— start Stored rows —
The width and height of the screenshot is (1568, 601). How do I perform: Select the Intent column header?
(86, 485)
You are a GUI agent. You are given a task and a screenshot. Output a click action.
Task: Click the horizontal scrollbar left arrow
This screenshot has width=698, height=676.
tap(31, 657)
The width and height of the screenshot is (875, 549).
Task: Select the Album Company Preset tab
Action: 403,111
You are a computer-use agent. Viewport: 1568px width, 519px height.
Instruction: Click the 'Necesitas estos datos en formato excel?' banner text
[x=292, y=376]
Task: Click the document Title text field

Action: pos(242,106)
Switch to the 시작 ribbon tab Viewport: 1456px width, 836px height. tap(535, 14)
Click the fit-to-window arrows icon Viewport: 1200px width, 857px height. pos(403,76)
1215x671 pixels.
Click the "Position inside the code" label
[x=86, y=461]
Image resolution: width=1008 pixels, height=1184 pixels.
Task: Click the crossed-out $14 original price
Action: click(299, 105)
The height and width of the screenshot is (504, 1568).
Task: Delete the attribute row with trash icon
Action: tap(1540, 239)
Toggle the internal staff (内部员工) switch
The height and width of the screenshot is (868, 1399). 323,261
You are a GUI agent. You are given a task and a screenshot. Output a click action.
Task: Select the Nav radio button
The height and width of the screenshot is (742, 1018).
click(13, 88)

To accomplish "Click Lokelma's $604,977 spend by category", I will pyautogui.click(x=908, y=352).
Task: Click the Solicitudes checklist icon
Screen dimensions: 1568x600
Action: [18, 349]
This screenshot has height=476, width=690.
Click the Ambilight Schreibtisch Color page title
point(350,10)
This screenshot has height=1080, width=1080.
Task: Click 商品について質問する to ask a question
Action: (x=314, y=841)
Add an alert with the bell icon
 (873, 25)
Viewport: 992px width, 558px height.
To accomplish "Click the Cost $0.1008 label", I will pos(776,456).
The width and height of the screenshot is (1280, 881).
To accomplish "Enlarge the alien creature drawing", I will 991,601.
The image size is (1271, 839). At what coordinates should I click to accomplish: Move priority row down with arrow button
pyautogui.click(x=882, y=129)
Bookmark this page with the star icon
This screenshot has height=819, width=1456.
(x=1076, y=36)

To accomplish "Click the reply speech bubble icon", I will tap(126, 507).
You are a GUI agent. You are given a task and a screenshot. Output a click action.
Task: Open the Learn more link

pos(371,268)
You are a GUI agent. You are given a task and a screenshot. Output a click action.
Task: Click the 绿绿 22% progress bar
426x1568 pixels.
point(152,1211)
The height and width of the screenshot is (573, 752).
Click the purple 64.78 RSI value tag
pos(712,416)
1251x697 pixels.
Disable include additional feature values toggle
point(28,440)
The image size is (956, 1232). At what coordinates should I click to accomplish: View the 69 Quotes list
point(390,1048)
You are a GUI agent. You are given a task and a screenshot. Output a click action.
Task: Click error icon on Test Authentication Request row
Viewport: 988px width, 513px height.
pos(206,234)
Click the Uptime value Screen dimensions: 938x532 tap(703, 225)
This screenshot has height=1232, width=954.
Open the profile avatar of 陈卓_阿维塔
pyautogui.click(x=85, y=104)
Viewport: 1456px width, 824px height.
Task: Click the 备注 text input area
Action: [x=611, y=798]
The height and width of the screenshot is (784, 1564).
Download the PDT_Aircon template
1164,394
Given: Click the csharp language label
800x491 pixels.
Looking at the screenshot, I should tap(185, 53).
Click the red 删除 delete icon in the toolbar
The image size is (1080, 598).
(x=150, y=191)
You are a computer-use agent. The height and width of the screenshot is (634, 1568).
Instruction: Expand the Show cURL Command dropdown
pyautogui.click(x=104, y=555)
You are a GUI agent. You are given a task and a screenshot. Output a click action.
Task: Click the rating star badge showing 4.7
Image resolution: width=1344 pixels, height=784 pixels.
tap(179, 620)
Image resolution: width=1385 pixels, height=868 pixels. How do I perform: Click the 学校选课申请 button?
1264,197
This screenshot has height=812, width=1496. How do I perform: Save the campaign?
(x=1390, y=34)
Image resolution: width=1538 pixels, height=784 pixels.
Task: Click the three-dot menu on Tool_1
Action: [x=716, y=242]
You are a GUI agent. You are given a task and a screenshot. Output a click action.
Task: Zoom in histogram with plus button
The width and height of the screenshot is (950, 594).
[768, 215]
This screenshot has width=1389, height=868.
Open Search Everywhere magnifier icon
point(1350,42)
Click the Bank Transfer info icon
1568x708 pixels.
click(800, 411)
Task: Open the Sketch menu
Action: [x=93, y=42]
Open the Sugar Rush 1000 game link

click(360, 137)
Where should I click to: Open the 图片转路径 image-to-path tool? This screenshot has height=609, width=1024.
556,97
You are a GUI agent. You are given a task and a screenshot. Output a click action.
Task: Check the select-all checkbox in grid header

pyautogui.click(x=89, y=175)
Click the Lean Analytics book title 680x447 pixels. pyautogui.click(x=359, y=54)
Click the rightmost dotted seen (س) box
— end Stored rows —
Problem:
Please count the lines in the entries above that contain the string "page", and give only the number.

Finished answer:
2